Текст для изучения:
----

Дело в том, что «напустить всяких» – это как раз совершенно в духе христианской морали. Да, представьте себе, Европа с ее гей-парадами и сдаваемыми в аренду храмами — хотя, по-моему, даже в упоминаемой Франции, абсолютно секулярной, на воскресных мессах людей достаточно — продолжает жить в христианских традициях гостеприимства и странноприимства. «Пришельца не обижай, вы знаете душу пришельца, потому что сами были пришельцами в земле Египетской» (Исх. 23:9), «Когда поселится пришелец в земле вашей, не притесняйте его» (Лев. 19:33) — эти ветхозаветные нормы никуда не делись, войдя в христианскую нравственность, усвоенную Европой.
И эти «понаехавшие» это знают.
Некоторое время назад, когда в уже многократно упомянутом Израиле началась очередная волна террора — стрельбы, резни и камнеметания — одна моя израильская знакомая заметила, что в этот раз среди арабского населения очень многие совсем не поддерживают народно-освободительного порыва. Другой мой знакомый — израильский араб — повесил у себя в хронике фото группы врачей или медсестер — три еврейские женщины и одна арабская стоят с плакатом на двух языках: «Отказываемся быть врагами!»
Ниже: “Мы, работницы центра реабилитации Левинстон, подруги и коллеги, продолжаем работать вместе и молиться за наших пациентов, не разделяя их по вере, национальности и полу. Потому что все мы люди. Пожалуйста, поделись”
Просто любым нормальным людям понятно: идеологии идеологиями, а мир лучше войны, жизнь лучше мучительной смерти, хорошая медицина лучше необезболенных раковых метастаз и т. д.

----

Задания:
A - Почему, согласно тексту о христианском гостеприимстве, «напустить всяких» вполне в духе христианской морали? Ответьте в одном–трех предложениях.
B - Как бы вы продолжили текст о христианском гостеприимстве после его последнего предложения?
Эти данные никак не связаны с текстом о христианском гостеприимстве.

(Данные для привязки к пиксельным координатам)
----

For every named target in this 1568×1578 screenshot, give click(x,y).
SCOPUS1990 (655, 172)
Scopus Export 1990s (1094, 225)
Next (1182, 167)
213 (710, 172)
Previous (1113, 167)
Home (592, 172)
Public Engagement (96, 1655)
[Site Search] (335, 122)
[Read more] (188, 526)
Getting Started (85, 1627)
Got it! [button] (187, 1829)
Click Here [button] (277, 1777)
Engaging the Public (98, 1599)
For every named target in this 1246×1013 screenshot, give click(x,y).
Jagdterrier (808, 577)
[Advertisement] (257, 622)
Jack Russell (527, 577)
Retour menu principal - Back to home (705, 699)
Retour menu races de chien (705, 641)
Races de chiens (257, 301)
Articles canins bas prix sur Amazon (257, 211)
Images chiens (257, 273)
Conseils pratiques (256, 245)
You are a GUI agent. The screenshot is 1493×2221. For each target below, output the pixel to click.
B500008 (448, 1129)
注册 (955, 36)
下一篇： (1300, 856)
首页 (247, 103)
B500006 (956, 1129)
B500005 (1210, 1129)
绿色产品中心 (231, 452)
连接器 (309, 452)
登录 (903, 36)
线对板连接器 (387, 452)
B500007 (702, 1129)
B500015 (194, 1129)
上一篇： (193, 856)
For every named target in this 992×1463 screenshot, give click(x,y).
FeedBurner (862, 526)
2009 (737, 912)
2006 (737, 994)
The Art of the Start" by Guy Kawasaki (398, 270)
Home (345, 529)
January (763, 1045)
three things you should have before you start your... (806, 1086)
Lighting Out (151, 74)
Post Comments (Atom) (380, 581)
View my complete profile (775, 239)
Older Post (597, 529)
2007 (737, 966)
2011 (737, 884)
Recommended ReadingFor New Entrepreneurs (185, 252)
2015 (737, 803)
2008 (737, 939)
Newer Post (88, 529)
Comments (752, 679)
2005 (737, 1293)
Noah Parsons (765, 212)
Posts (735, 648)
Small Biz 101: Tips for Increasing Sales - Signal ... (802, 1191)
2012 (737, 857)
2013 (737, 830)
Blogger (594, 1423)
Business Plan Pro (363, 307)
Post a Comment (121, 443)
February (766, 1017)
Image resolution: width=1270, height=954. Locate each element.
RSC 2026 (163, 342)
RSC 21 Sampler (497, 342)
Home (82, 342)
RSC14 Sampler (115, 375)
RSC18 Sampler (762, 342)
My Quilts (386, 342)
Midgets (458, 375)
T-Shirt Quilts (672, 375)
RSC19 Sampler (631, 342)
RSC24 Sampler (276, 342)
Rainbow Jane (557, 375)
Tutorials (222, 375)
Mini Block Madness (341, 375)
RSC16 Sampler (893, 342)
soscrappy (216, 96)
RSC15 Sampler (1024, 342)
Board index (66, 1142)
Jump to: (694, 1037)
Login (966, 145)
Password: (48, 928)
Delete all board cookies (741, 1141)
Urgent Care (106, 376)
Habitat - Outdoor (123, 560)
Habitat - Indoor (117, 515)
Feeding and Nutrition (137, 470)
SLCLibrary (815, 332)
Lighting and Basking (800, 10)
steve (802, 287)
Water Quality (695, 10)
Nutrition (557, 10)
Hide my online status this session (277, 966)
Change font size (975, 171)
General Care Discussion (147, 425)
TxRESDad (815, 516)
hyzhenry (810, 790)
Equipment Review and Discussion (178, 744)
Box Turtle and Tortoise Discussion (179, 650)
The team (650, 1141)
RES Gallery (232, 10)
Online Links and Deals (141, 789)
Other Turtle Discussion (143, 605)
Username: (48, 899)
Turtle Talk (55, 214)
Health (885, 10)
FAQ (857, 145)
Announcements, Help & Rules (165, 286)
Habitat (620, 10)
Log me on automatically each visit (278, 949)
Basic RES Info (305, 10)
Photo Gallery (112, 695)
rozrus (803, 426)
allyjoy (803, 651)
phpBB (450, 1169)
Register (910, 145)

----

Ответы к заданиям:
A - Европа продолжает жить в христианских традициях гостеприимства и странноприимства. Ветхозаветные нормы о пришельцах («Пришельца не обижай», «не притесняйте его») никуда не делись. Они вошли в христианскую нравственность, усвоенную Европой.

B -
Ладно, арабы с евреями — далеко, и проблемы у них отличаются от Европы. Израильские арабы никуда не «понаехали», они уже две тысячи лет там живут. А что с новыми жителями Европы?
Массовая миграция из ближневосточных стран происходит не от хорошей жизни. Бедно, политические режимы не отличаются излишним гуманизмом (заглянем правде в глаза: выбор между тем же Асадом и запрещенной в России и т. д. ИГИЛ — это выбор между жестоким подавлением политических противников с одной стороны и массовым террором с другой), образование и медицина отстают, неравноправие женщин, но все это можно было терпеть, пока не началась война. Если в твоей стране идет война, ты стремишься к миру — либо берешь оружие в руки и отбиваешься, либо бежишь. И если ты бежишь, это значит только одно: ты не хочешь воевать. Вообще не хочешь. Ни за свободу, ни за независимость — ты хочешь жить, это основная твоя мотивация.
Поэтому реакция на теракты со стороны многих европейских мусульман была нормальная. «Not in my name», – говорят они, и это понятно. Зачем им Европа, если в ней будет та же война?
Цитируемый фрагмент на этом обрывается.